Exercise prompt -
From the line containing "Instruction: Toggle bookmark" to the last line of the records below, retype every line exactly and output nothing else.

Data section -

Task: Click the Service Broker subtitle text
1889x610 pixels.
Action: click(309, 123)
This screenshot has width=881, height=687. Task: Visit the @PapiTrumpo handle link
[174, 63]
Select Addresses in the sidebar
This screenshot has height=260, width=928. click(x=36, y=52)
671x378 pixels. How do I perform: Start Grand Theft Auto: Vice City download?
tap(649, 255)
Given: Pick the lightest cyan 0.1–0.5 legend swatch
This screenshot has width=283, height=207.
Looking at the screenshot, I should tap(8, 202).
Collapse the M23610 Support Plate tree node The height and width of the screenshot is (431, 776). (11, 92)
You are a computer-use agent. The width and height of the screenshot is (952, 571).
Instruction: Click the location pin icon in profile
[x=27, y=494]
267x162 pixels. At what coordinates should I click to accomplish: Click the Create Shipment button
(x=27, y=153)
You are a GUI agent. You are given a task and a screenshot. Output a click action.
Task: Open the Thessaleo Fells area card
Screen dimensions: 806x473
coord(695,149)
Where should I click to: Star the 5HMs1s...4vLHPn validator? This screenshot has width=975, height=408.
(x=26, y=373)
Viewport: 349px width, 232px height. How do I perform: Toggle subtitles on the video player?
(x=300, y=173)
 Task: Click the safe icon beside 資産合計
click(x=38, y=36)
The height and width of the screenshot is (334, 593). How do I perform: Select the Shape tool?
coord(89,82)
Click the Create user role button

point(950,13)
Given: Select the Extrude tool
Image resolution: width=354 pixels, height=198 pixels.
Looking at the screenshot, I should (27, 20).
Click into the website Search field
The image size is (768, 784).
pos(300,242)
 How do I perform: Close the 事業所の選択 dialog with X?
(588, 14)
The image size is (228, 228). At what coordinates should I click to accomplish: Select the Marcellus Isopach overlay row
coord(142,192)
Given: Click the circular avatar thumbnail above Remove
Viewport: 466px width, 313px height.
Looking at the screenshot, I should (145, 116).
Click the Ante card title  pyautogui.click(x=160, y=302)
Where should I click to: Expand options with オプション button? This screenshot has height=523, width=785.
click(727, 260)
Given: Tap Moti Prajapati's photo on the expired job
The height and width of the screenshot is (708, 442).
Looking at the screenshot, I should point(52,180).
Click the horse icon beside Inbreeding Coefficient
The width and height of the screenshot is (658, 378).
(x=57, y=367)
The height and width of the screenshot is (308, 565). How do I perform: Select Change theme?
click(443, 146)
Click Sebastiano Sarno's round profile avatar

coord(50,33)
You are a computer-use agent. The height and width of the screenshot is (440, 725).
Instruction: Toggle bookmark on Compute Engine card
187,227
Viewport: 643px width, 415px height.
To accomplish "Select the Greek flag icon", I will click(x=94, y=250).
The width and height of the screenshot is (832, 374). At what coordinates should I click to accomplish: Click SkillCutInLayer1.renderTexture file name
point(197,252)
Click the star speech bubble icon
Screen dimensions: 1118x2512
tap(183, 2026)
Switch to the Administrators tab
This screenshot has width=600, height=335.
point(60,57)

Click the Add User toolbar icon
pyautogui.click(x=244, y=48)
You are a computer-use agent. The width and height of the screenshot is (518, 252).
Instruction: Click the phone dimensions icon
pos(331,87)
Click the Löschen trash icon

Output below -
Instruction: Toggle bookmark on Compute Engine card
187,227
Viewport: 643px width, 415px height.
To accomplish "Select the Greek flag icon", I will click(x=94, y=250).
The width and height of the screenshot is (832, 374). At what coordinates should I click to accomplish: Click SkillCutInLayer1.renderTexture file name
point(197,252)
Click the star speech bubble icon
Screen dimensions: 1118x2512
tap(183, 2026)
Switch to the Administrators tab
This screenshot has width=600, height=335.
point(60,57)

Click the Add User toolbar icon
pyautogui.click(x=244, y=48)
You are a computer-use agent. The width and height of the screenshot is (518, 252).
Instruction: Click the phone dimensions icon
pos(331,87)
Click the Löschen trash icon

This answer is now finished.